The story follows an underwater welder that works on an oilrig off the coast of Nova Scotia; the welder’s name is Jack Joseph. Jack has a wife and a little on the way, but Jack spends most of his time, burying his emotions in his work, in a diving suit, surrounded by his tools and the weight of literal tons of water on his shoulders.
The book flashes about in time, as Jack explores his past, trying to piece together a puzzle in order to help him unwind the mystery of his father’s disappearance, when Jack was a young boy, in the same waters he dives while welding…which makes it feel like Jack is literally attempting to assemble a past that he cannot let go.

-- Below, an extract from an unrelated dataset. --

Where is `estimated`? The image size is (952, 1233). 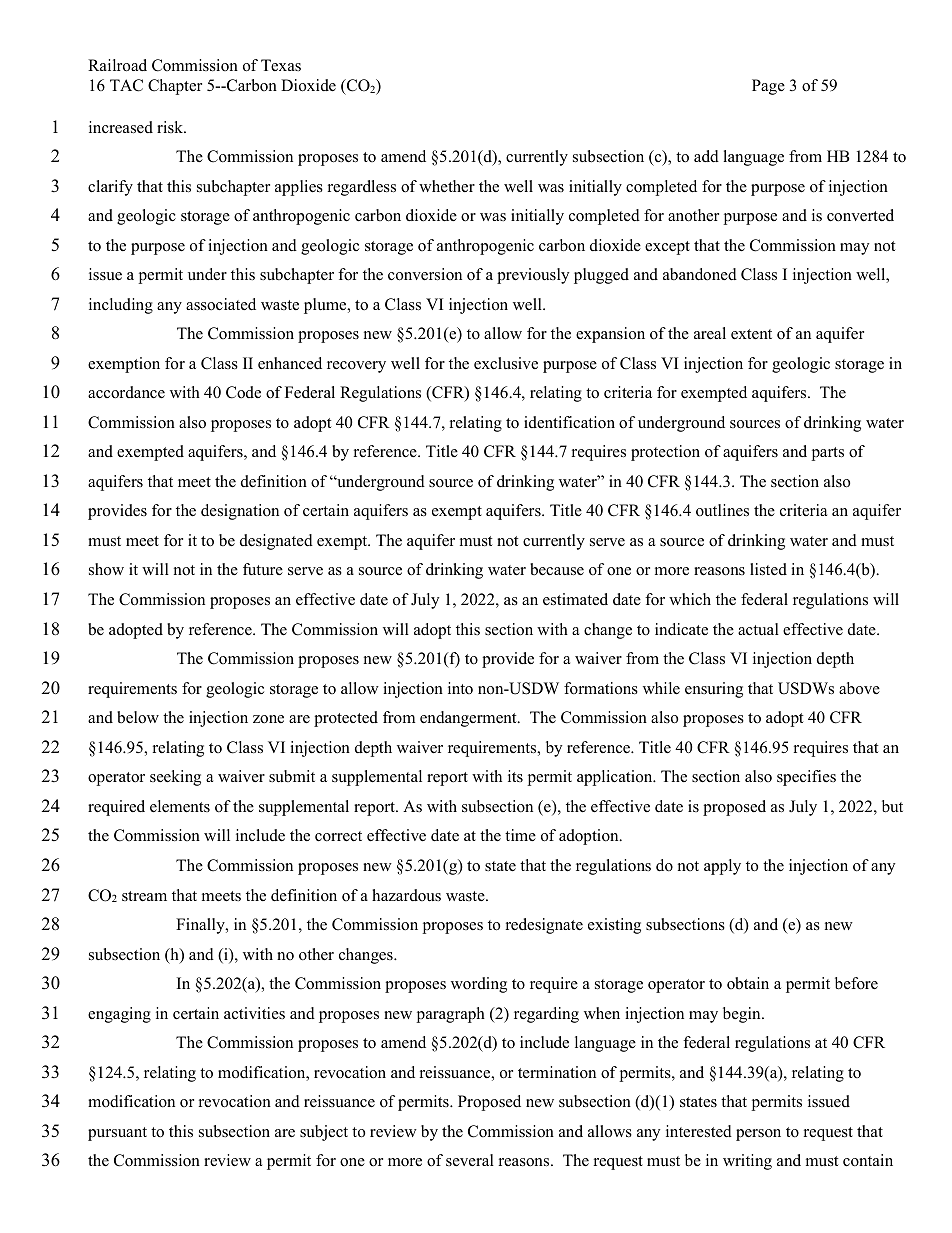 estimated is located at coordinates (575, 599).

The art is honest, black & white Lemire with a large panel/page layout that makes the ingestion of this book as easy as falling into the water that covers many of the splash pages (pun intended). It is no secret that I am a fan of Lemire’s work. His pacing and layouts are similar to Christophe Chaboute, and those two guys get pacing about as good as anyone in the industry.
I will read Lemire if he comic-scripts the phone book. A literary comics artist with a flair for the surreal, Jeff Lemire is cannon, and he should be included in any serious comics classroom. Our memories and emotions bend and blur as we age, and Lemire captures that feeling with images like no other. When we discuss why we should teach with comics, we should discuss books like The Underwater Welder. Authors can create these feelings with words, however, to invoke this sort of personal reflection with images is a talent and skill that should be analyzed and discovered.
Besides the inclusion of a few four-letter-words, this book is PG-13: no nudity, no major violence. So unless you have a major aversion to the f-word, keep this one on your classroom shelf.
Mr. Lemire, if you are reading this…thank you. Your work inspires and shapes generations of readers and creators. I’d love to bend your ear on storytelling over a meal or coffee someday!